• _MATERIAL PROVIDED_
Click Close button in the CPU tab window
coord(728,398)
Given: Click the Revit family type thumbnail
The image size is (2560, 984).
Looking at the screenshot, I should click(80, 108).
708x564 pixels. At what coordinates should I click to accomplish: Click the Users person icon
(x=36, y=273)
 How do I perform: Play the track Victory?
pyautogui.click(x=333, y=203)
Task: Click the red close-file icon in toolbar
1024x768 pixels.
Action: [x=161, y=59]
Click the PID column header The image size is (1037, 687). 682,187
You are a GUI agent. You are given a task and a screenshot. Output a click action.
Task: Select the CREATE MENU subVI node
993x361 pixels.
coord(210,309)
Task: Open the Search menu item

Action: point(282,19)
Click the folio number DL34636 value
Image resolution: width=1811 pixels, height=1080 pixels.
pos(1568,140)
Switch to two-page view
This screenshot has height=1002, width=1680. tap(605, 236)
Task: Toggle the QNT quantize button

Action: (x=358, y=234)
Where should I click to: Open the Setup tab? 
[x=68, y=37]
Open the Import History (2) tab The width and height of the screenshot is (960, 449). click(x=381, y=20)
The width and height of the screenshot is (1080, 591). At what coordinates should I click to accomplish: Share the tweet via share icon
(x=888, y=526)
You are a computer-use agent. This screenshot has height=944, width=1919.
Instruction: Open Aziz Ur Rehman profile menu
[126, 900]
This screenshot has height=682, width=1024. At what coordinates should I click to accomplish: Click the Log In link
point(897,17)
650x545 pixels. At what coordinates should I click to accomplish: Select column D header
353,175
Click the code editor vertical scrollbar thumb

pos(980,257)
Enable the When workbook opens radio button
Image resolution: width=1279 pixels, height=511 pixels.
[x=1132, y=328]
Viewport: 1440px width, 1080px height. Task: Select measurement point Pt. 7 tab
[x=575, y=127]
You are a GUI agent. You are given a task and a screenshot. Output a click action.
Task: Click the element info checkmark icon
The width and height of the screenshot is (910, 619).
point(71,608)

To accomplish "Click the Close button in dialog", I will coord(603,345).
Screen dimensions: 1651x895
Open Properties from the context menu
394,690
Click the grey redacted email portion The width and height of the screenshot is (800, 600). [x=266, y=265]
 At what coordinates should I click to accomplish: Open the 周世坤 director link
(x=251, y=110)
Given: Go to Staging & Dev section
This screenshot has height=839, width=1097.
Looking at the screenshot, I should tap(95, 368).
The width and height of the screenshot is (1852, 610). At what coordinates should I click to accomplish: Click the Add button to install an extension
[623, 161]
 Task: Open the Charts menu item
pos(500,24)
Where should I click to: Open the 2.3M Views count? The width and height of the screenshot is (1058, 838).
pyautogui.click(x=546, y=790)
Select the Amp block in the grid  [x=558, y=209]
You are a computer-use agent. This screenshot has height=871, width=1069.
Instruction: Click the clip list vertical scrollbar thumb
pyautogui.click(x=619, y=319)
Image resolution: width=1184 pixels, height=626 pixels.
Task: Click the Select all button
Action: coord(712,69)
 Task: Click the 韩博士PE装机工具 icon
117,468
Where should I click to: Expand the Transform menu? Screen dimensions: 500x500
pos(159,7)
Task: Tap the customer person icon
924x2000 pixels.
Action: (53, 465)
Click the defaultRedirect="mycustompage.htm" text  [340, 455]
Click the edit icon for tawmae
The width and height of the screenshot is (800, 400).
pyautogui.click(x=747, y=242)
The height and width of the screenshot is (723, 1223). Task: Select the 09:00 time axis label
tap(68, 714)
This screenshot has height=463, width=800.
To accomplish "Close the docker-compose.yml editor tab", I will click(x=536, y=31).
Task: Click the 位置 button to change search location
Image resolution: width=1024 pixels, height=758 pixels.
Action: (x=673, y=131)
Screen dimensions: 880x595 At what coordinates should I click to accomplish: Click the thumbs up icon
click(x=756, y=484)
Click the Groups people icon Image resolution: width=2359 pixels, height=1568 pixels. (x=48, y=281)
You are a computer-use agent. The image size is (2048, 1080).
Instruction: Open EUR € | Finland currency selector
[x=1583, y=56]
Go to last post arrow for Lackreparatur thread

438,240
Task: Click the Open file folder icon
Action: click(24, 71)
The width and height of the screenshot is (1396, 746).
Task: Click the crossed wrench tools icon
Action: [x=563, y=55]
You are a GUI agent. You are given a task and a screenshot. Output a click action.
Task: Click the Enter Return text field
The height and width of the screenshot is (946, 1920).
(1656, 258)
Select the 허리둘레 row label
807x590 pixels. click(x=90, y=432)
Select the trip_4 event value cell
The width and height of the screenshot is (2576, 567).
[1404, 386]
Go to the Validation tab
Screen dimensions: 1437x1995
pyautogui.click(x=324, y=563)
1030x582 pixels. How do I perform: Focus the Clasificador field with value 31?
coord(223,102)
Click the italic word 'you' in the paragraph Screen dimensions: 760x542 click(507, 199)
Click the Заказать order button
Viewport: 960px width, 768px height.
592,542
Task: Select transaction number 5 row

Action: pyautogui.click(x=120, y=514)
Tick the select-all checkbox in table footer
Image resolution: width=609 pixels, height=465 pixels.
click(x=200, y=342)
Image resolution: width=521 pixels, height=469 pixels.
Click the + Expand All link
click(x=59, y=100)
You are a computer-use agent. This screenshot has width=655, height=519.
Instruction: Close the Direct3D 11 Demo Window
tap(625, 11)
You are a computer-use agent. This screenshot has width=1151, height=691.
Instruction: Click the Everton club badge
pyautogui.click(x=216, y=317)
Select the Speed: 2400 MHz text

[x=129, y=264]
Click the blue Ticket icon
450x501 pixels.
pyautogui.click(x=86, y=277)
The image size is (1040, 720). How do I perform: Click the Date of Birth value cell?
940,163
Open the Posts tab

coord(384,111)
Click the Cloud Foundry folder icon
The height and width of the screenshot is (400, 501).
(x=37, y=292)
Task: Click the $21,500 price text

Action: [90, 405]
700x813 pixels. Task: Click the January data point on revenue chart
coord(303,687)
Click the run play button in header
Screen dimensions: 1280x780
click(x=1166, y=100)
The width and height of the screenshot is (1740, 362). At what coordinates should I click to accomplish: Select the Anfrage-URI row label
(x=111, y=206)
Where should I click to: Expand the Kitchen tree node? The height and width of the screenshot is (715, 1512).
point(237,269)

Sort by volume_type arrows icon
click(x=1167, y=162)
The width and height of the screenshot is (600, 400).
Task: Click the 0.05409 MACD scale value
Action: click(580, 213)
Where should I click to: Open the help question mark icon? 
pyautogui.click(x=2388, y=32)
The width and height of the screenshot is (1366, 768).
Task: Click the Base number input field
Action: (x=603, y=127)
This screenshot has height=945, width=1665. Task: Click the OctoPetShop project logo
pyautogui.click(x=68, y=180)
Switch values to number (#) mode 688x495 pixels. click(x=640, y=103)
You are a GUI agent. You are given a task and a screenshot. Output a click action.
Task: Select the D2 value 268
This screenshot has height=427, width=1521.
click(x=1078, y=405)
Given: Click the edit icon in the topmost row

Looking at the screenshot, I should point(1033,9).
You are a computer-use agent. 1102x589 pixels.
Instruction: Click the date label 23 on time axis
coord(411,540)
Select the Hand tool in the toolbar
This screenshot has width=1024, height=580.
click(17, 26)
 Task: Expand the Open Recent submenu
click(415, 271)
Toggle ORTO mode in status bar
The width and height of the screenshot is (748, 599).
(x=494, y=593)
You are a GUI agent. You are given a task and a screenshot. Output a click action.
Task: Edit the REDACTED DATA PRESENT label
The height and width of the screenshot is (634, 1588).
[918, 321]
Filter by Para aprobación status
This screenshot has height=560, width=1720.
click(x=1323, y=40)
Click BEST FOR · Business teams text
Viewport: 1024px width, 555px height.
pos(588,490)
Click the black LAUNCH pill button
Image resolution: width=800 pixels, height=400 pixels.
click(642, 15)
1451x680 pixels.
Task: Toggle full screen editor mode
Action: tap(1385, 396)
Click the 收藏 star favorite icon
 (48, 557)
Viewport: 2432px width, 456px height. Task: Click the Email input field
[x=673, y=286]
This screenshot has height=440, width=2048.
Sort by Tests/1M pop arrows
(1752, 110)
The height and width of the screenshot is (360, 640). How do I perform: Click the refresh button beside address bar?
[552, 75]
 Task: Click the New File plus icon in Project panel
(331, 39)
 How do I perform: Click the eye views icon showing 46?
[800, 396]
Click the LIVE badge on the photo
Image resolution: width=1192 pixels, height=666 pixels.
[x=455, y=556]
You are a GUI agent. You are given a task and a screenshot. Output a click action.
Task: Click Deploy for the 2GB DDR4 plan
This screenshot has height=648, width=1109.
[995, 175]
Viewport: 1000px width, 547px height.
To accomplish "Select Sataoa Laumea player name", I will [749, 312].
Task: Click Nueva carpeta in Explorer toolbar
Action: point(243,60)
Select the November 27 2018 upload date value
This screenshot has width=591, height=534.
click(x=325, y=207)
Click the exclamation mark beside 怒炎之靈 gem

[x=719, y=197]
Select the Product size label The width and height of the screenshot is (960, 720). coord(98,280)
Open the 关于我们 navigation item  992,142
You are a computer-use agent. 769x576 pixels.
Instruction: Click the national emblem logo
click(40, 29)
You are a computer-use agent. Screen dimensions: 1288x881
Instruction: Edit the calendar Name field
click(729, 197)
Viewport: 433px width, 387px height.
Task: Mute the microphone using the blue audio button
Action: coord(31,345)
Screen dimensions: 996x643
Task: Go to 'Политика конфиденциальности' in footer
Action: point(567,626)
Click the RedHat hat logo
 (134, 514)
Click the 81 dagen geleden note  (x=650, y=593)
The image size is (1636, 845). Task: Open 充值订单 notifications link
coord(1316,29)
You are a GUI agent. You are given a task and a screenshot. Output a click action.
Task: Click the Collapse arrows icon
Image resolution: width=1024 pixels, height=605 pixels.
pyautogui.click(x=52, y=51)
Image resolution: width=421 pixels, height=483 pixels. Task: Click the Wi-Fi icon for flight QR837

• _TASK REQUIREMENTS_
Restate verbatim the first line above and all lines after it through the line containing "Task: Select the CREATE MENU subVI node"; omit the rest.

• _REPLY_
Click Close button in the CPU tab window
coord(728,398)
Given: Click the Revit family type thumbnail
The image size is (2560, 984).
Looking at the screenshot, I should click(80, 108).
708x564 pixels. At what coordinates should I click to accomplish: Click the Users person icon
(x=36, y=273)
 How do I perform: Play the track Victory?
pyautogui.click(x=333, y=203)
Task: Click the red close-file icon in toolbar
1024x768 pixels.
Action: [x=161, y=59]
Click the PID column header The image size is (1037, 687). 682,187
You are a GUI agent. You are given a task and a screenshot. Output a click action.
Task: Select the CREATE MENU subVI node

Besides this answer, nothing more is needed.